My only advice is this - give her not only what she wanted, but make sure to give yourself what you need to get through this time.

You and John will be in my prayers, as always.

Ro

I'm keeping you and your loved ones in my thoughts.

May your mother's journey to the other side be filled with light and love.

Take care of yourself and much love back to you...
Oh Judy, I'm so sorry that you are going through this. Your mom will live on in your heart and memory. And in the memory of all of those who knew and loved her. My thoughts and prayers are with you, John, and your mom. Much love to you all. And may your mom pass through the veil peacefully when she goes. If you need me, I'm here. If you want to talk, cry, or reminisce... you know where to find me.

Love you lots!
Dearest Judy, I wish I had words to offer you at this time that would give you some small comfort. I wish I was there to give you a hug full of love and comfort. I wish I could make this time somehow easier for you. With all my heart I send all my love and care and support, and know that the One who made us all will carry it across the miles to you. You're not alone, dear Judy. I'm so glad too that you and your mum had the conversation you had to have no matter how difficult it would have been at the time. It must be a great comfort to her to know that you and John and her family are prepared to carry out her wishes as she prepares for the long journey home, which really isn't all that long.

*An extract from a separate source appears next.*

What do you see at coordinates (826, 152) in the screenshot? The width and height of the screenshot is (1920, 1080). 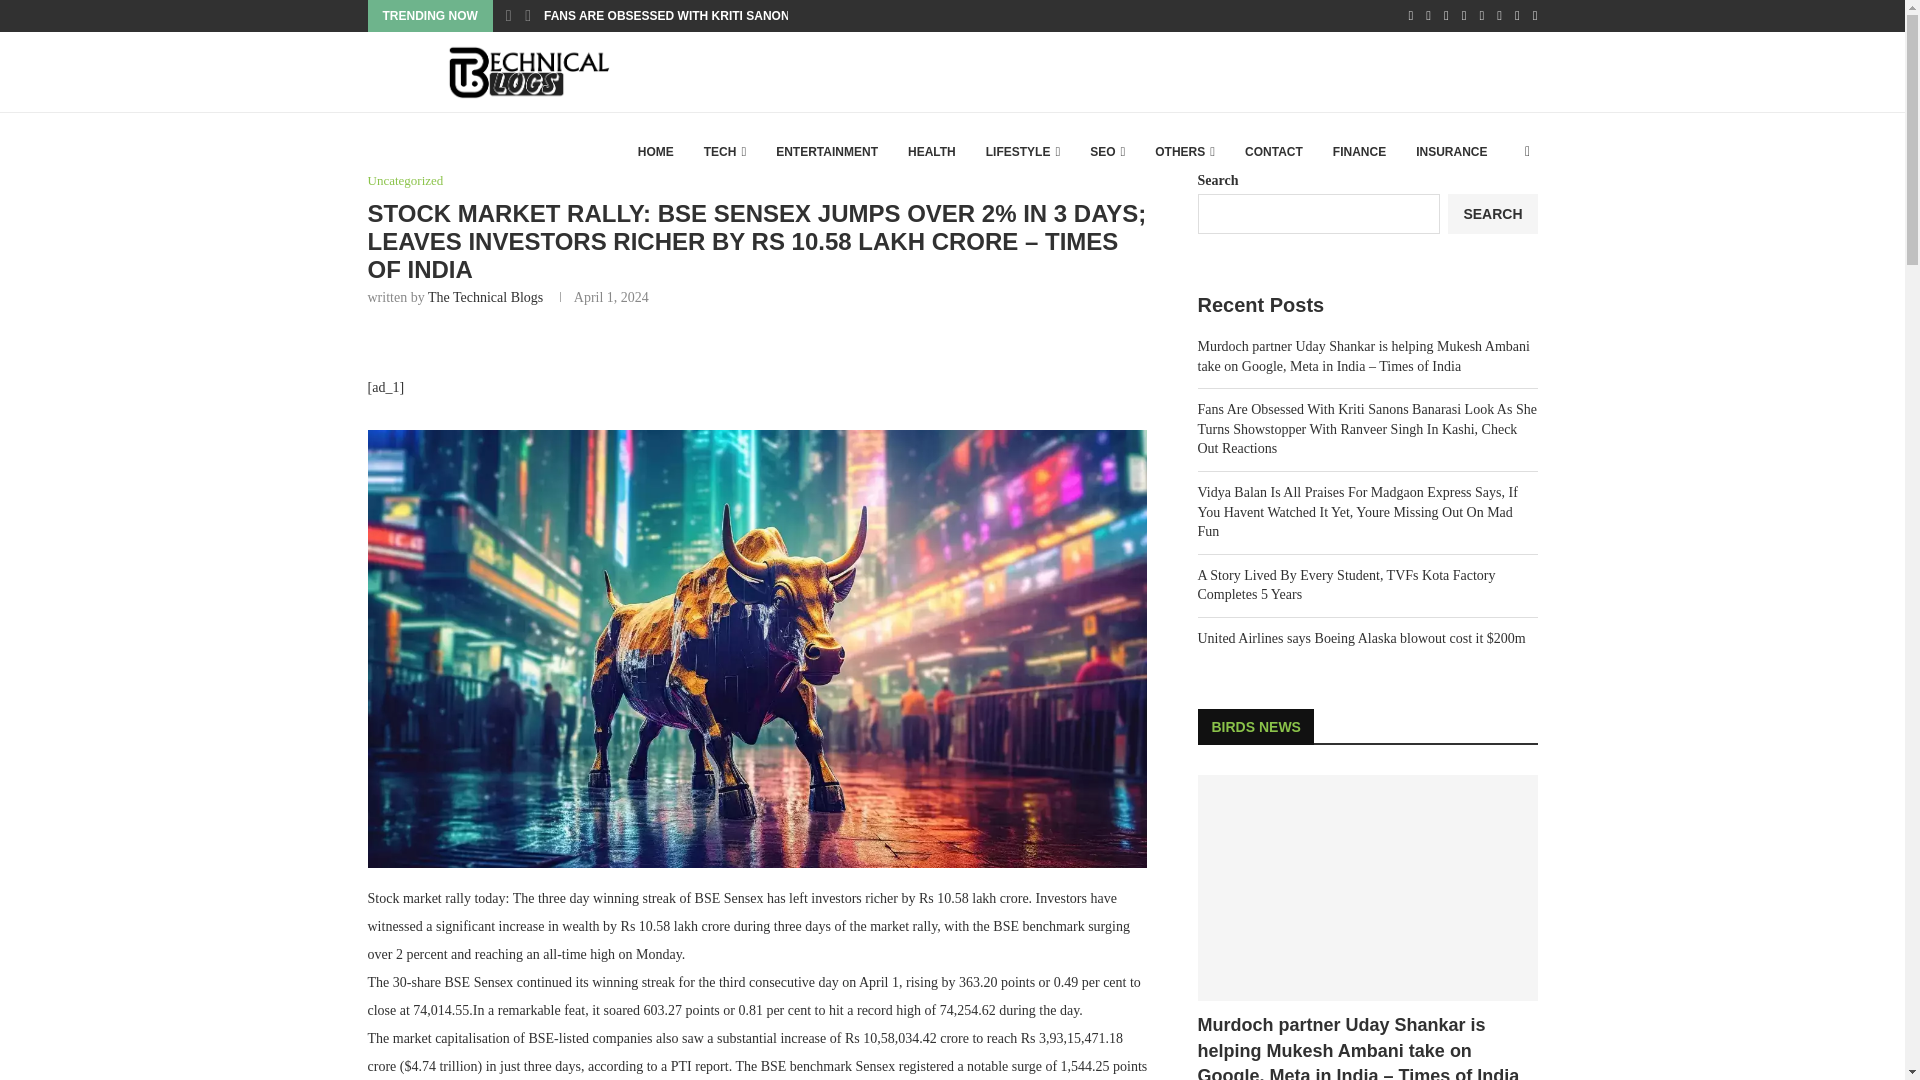 I see `ENTERTAINMENT` at bounding box center [826, 152].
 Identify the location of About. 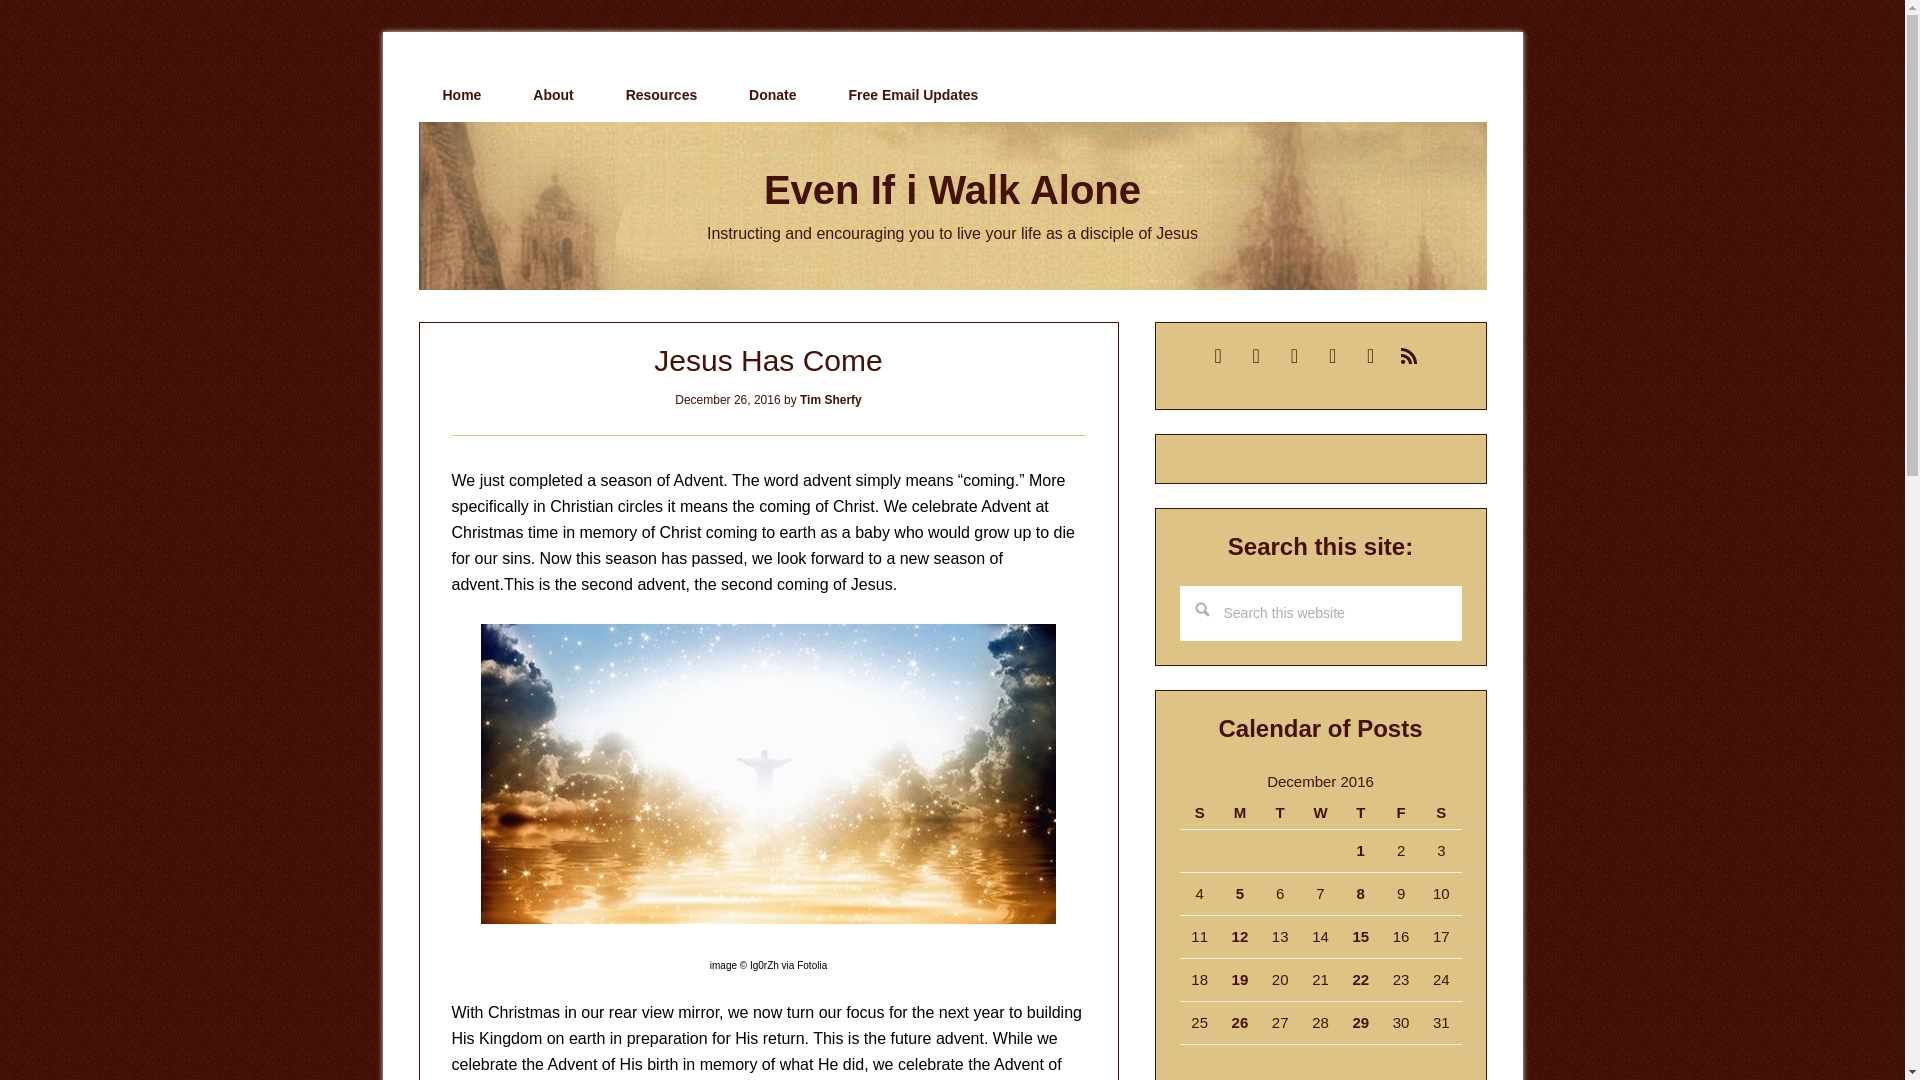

I love you Judy and John, no matter how far apart we are, and you and your mum are in my prayers and love tonight and for as long as you need that hon.

Much love,
Vicki (and Pogo who would give you kisses if she understood)
Oh hon.....

{{{{{{{{{{{{{{{{{HUGE HUGS}}}}}}}}}}

There are no words to make this easier for you. I am happy to know that at least you will be able to arrange things as she wished and that there will be no big stressful decision as to *what* to do since you both discussed it and prepared for it legally.

May I say that your words above about her journey from this life to the next were quite touching. Though I know that what you must be going through isn't easy.

All I can do is offer you my support, understanding and love and prayers during this time. Please - please - if you need *anything*, an ear.. whatever it may be... you know where I am.

Love to you and John!
We've only barely known each other in passing through the fandom, but my thoughts and good wishes are with you and your family now. I know this isn't easy, no matter how much you're prepared. I hope this comes out right: I wish your mother and easy, gentle passing and may she find all her loved ones waiting for her on the other side. Peace be with all of you.

I just wanted you to know...

...that ever since you posted this you and your mum have been in my thoughts and heart every single day and you haven't been forgotten. Much love and warm hugs to you dear Judy.